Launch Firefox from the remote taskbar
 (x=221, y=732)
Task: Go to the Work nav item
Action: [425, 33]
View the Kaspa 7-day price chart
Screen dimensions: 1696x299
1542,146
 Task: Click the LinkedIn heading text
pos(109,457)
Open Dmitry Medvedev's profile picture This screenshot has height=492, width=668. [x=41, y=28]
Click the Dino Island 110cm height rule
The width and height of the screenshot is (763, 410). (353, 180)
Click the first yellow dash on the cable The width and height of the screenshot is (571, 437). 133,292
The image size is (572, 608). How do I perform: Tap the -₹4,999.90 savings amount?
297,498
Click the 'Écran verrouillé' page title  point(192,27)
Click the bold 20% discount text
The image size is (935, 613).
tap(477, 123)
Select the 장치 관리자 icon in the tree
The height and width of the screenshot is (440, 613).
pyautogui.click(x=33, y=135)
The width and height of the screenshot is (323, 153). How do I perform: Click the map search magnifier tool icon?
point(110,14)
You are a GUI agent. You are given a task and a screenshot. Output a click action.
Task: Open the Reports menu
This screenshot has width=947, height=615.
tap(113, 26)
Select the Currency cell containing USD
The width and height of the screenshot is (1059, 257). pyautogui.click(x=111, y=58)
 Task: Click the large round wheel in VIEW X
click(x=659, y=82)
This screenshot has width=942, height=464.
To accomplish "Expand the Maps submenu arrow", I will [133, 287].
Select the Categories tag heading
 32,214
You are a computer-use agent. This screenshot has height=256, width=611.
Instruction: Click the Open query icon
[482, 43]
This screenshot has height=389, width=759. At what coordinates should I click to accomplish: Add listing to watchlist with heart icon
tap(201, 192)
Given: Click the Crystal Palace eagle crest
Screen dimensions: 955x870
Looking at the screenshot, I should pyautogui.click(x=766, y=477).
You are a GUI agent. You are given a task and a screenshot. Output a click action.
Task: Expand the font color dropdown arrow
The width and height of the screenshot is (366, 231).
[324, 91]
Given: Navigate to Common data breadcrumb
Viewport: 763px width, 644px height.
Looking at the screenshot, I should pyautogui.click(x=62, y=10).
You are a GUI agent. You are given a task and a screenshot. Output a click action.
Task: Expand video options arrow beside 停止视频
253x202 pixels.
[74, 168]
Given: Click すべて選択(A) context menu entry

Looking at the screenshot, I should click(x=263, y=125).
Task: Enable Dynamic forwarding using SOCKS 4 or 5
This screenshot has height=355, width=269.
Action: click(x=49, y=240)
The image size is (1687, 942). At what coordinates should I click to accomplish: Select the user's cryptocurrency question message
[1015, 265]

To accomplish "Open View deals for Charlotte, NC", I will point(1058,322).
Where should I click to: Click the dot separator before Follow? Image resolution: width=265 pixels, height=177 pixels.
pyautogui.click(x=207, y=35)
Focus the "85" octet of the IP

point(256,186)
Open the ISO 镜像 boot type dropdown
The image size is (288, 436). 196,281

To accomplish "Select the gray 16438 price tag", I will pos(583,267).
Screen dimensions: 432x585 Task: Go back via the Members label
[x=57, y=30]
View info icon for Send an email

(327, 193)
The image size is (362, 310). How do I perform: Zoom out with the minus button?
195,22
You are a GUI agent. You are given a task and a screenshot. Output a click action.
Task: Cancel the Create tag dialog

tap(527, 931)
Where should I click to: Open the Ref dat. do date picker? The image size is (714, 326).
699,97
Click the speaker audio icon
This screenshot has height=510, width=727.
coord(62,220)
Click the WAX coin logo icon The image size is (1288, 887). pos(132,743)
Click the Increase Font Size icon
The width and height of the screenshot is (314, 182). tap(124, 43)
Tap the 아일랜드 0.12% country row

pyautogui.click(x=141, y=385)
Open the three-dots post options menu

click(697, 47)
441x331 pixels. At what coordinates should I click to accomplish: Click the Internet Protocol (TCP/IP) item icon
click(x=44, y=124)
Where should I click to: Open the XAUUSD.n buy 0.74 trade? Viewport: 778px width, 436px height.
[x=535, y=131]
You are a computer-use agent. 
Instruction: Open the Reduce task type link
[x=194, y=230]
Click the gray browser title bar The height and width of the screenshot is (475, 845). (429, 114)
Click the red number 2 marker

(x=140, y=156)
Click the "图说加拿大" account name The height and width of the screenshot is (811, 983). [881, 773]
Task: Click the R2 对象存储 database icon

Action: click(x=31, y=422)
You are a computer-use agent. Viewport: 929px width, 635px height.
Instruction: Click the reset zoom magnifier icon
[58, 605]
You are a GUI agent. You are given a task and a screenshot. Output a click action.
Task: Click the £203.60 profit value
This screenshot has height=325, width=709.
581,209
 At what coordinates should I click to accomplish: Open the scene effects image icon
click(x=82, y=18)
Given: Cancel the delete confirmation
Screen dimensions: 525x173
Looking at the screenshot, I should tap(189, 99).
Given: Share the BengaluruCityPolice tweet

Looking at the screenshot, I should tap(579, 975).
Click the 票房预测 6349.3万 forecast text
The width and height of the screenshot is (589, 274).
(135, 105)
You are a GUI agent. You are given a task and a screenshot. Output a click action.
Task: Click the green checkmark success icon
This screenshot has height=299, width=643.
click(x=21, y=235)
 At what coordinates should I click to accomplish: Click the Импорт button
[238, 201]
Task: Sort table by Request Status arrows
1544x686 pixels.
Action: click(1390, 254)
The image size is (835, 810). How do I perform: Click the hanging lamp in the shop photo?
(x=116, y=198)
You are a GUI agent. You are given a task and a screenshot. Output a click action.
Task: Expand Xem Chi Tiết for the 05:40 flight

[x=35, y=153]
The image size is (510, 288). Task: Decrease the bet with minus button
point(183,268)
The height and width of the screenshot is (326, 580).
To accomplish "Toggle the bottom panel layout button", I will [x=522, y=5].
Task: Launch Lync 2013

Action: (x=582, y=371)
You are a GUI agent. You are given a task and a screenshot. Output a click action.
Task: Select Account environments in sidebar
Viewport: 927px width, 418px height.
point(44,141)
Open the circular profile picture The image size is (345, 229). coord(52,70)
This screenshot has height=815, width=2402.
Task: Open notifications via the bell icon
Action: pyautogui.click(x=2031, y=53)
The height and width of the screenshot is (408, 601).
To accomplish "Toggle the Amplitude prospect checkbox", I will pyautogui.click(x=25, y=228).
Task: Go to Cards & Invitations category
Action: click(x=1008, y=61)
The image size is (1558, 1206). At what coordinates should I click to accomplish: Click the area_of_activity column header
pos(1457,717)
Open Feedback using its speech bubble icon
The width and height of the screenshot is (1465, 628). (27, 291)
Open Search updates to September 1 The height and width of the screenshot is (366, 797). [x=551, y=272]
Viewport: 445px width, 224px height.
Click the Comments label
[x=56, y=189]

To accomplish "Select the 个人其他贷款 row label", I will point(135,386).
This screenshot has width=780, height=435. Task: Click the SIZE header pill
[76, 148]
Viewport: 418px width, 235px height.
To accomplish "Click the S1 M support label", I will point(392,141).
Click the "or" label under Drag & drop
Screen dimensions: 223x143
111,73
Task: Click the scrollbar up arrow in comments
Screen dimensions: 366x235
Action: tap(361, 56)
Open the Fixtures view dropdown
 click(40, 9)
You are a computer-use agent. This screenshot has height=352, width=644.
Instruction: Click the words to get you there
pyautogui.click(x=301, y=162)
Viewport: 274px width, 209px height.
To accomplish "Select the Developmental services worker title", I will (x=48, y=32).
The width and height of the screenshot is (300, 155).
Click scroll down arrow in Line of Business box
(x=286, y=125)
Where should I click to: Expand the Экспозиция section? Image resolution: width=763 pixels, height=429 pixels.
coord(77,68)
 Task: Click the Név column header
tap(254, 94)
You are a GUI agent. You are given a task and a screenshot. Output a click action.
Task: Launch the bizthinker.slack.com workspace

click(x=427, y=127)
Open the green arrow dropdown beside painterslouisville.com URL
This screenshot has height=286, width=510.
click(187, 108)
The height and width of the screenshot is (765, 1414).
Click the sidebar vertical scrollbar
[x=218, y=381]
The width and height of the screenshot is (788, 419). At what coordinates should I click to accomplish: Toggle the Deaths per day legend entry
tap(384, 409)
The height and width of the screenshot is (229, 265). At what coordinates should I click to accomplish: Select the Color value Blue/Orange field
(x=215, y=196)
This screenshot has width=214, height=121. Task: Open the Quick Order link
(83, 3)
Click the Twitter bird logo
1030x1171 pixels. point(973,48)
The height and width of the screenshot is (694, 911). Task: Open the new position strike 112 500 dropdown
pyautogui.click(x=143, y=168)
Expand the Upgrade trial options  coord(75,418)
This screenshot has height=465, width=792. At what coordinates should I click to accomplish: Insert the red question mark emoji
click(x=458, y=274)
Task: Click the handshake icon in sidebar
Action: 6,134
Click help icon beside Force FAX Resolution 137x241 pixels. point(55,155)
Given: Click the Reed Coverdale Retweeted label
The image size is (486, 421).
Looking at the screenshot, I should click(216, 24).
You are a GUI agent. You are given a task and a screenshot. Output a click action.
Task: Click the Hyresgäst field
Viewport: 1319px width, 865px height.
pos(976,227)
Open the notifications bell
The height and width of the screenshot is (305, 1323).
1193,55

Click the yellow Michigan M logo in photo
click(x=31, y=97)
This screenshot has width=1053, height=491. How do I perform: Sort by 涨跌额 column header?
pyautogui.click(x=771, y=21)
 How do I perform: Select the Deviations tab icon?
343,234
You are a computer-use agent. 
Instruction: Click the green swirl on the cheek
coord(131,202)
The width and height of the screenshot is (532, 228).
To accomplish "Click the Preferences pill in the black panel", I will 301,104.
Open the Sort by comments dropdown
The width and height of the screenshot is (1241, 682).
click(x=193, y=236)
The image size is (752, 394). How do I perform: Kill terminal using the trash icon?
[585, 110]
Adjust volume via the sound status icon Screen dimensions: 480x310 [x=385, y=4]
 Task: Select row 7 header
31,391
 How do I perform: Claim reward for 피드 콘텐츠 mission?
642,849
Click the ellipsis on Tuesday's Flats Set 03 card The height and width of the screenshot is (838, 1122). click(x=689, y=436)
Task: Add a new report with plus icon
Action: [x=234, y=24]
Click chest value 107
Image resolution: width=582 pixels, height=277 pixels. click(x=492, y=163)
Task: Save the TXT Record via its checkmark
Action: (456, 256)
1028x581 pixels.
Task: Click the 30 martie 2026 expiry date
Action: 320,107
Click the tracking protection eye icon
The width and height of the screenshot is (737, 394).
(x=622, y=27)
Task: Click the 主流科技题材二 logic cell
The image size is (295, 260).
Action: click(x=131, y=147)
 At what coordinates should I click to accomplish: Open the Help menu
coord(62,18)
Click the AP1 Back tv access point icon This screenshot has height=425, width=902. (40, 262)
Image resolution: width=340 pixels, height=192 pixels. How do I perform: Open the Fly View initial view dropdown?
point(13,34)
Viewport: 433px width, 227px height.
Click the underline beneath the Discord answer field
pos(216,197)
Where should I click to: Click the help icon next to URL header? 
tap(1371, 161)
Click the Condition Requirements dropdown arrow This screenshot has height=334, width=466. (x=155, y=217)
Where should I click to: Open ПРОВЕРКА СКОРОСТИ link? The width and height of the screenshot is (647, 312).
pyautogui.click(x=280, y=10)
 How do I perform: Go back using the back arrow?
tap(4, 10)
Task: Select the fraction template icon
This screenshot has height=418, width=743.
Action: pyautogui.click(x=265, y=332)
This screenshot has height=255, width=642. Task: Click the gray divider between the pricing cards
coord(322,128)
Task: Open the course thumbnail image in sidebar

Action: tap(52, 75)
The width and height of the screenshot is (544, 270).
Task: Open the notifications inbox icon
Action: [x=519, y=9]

_____

PROBLEM DETAILS => Within the data above, the lines from the one with "Click the Twitter bird logo" to the one with "Given: Click the Reed" must be repeated exactly; no other line belongs in the answer.

REPLY TO THE EXERCISE =>
Click the Twitter bird logo
1030x1171 pixels. point(973,48)
The height and width of the screenshot is (694, 911). Task: Open the new position strike 112 500 dropdown
pyautogui.click(x=143, y=168)
Expand the Upgrade trial options  coord(75,418)
This screenshot has height=465, width=792. At what coordinates should I click to accomplish: Insert the red question mark emoji
click(x=458, y=274)
Task: Click the handshake icon in sidebar
Action: 6,134
Click help icon beside Force FAX Resolution 137x241 pixels. point(55,155)
Given: Click the Reed Coverdale Retweeted label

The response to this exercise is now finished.